In cells that express LTC_{4} synthase, such as mast cells and eosinophils, LTA_{4} is conjugated with the tripeptide glutathione to form the first of the cysteinyl-leukotrienes, LTC_{4}. Outside the cell, LTC_{4} can be converted by ubiquitous enzymes to form successively LTD_{4} and LTE_{4}, which retain biological activity.

The cysteinyl-leukotrienes act at their cell-surface receptors CysLT1 and CysLT2 on target cells to contract bronchial and vascular smooth muscle, to increase permeability of small blood vessels, to enhance secretion of mucus in the airway and gut, and to recruit leukocytes to sites of inflammation.

Both LTB_{4} and the cysteinyl-leukotrienes (LTC_{4}, LTD_{4}, LTE_{4}) are partly degraded in local tissues, and ultimately become inactive metabolites in the liver.

=== Function ===
Leukotrienes act principally on a subfamily of G protein-coupled receptors. They may also act upon peroxisome proliferator-activated receptors. Leukotrienes are involved in asthmatic and allergic reactions and act to sustain inflammatory reactions. Several leukotriene receptor antagonists such as montelukast and zafirlukast are used to treat asthma. Recent research points to a role of 5-lipoxygenase in cardiovascular and neuropsychiatric illnesses.

Leukotrienes are very important agents in the inflammatory response. Some such as LTB_{4} have a chemotactic effect on migrating neutrophils, and as such help to bring the necessary cells to the tissue. Leukotrienes also have a powerful effect in bronchoconstriction and increase vascular permeability.

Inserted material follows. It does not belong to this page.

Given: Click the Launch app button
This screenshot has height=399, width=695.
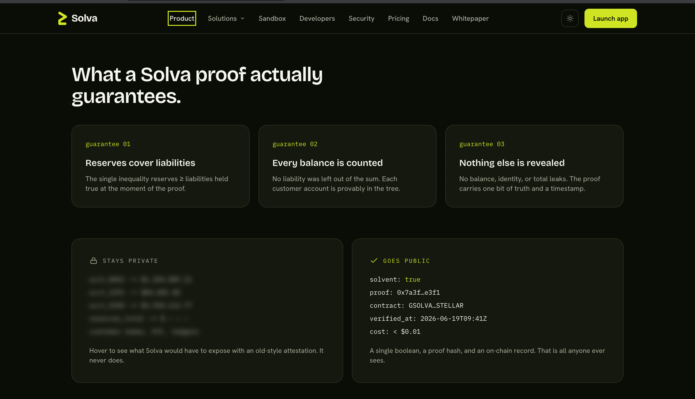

==Leukotrienes in asthma==
Leukotrienes contribute to the pathophysiology of asthma, especially in patients with aspirin-exacerbated respiratory disease (AERD), and cause or potentiate the following symptoms:
- Airflow obstruction
- Increased secretion of mucus
- Mucosal accumulation
- Bronchoconstriction
- Infiltration of inflammatory cells in the airway wall

===Role of cysteinyl leukotrienes===
Cysteinyl leukotriene receptors CYSLTR1 and CYSLTR2 are present on mast cells, eosinophil, and endothelial cells. During cysteinyl leukotriene interaction, they can stimulate proinflammatory activities such as endothelial cell adherence and chemokine production by mast cells. As well as mediating inflammation, they induce asthma and other inflammatory disorders, thereby reducing the airflow to the alveoli. The levels of cysteinyl leukotrienes, along with 8-isoprostane, have been reported to be increased in the EBC of patients with asthma, correlating with disease severity. Cysteinyl leukotrienes may also play a role in adverse drug reactions in general and in contrast medium induced adverse reactions in particular.

In excess, the cysteinyl leukotrienes can induce anaphylactic shock.